The overnight loop, in one paragraph
The agent is given three files and one rule: read program.md and benchmark.js, create a dated branch, run the baseline, then loop forever. Each iteration: hypothesize one change, edit exactly one allowed file, build and bench, keep the change if the score improved, revert otherwise. Commit every kept change with the score in the message. Never stop, never ask. By morning, results.tsv is the lab notebook and git log is the argument.
That is the entire pattern.
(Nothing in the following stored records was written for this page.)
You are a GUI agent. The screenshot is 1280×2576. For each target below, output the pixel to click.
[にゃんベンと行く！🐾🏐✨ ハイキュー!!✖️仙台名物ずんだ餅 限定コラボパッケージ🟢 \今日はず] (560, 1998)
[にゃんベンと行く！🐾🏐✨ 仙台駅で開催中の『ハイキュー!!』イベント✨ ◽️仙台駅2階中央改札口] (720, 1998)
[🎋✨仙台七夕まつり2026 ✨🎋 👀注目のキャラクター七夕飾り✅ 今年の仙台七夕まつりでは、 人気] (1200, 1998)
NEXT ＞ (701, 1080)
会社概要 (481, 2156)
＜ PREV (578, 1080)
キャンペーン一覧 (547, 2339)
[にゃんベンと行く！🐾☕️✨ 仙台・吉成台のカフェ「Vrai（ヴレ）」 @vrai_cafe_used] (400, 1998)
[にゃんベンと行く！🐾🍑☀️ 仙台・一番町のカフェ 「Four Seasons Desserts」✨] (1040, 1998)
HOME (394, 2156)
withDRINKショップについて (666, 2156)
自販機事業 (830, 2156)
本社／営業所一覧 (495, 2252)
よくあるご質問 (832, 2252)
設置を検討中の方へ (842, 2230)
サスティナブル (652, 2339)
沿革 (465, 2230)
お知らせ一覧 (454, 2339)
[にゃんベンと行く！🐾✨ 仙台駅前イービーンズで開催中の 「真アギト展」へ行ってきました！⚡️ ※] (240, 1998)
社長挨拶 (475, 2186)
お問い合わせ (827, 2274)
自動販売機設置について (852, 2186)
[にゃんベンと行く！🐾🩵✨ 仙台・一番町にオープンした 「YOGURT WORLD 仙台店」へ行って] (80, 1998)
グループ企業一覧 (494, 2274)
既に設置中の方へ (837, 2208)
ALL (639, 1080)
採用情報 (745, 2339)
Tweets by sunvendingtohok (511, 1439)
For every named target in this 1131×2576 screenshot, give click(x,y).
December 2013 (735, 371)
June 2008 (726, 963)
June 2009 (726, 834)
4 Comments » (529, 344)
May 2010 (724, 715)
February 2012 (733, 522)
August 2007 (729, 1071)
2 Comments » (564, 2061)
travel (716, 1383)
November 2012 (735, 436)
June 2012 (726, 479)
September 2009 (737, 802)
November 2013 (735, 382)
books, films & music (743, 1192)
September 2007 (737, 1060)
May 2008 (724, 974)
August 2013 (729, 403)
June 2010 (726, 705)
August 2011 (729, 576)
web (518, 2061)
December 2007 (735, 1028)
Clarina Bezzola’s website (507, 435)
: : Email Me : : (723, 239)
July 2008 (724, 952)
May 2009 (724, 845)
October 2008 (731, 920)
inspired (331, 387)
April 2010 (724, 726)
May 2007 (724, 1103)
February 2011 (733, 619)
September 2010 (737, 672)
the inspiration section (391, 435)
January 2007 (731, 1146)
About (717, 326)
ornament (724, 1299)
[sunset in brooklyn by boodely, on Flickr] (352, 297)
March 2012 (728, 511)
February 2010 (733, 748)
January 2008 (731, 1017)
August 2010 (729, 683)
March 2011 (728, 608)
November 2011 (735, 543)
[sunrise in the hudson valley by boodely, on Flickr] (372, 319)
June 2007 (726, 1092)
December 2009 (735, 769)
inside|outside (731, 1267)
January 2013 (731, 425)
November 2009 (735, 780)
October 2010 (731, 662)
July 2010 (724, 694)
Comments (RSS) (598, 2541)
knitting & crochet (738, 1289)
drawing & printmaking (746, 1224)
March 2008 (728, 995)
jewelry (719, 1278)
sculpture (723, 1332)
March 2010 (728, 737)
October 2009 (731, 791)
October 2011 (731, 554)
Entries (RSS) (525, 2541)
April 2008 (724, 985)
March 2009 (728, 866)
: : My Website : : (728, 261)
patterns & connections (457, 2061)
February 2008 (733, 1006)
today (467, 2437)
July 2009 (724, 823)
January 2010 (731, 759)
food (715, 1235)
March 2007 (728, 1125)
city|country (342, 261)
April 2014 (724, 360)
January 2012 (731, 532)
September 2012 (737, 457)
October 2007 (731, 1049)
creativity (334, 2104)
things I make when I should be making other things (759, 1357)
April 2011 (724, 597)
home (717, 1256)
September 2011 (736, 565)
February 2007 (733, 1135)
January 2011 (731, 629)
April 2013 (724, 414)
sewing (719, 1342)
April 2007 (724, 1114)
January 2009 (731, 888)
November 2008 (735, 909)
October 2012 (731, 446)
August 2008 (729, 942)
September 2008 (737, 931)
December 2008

The hard part is not the loop. The hard part is being honest about whether the score is real.
If you want to autoresearch something subjective
Conversation quality. Onboarding warmth. Outreach tone. The instinct is to simulate it and score with a judge. Resist.
Instead:
- Ship the change behind a feature flag.
- Let a bandit observe real session outcomes: duration, return rate, explicit ratings, downstream conversion.
- Let Thompson Sampling shift traffic toward the winner.
This is strictly slower than an overnight LLM-judge loop. The signal is real. After two weeks you will know more than the judge would have told you in a night, and you will not have to unwind a month of optimization against bias.
The promotion checklist
A “winning” arm is necessary but not sufficient. Before promoting any bandit arm to default, three things must be true:
| Dimension | What to check |
|---|---|
| Runtime wiring | The arm is actually serving traffic. Events carry the right variant tag. |
| Signal | The recommendation has been stable across ≥5 consecutive runs with ≥20 sessions on the winner. |
| Docs parity | The experiment is logged with hypothesis, observed lift, and the date you promoted it. |
If any dimension is missing, keep running the loop. Do not promote on vibes. The reason for the discipline is the same reason Karpathy’s loop is stable: every experiment has a fixed time budget, and yours is only stable once enough real sessions accumulate.
The honest part
I removed two LLM-judge loops from my own project before writing this. They had been running for weeks. The “winning” prompts were measurably worse for users than the controls — the judge had a bias I did not catch until I hand-labeled twenty samples and saw the disagreement.
Autoresearch is one of the most powerful patterns I have used. It is also the easiest place to fool yourself, because the loop never stops producing convincing-looking numbers. The discipline that makes it work is not technical. It is being willing to delete the loops that lie.
Start with one monitoring loop on a real signal. Run it for a month. Add a second only when the first one has caught something you would have missed. That is the path.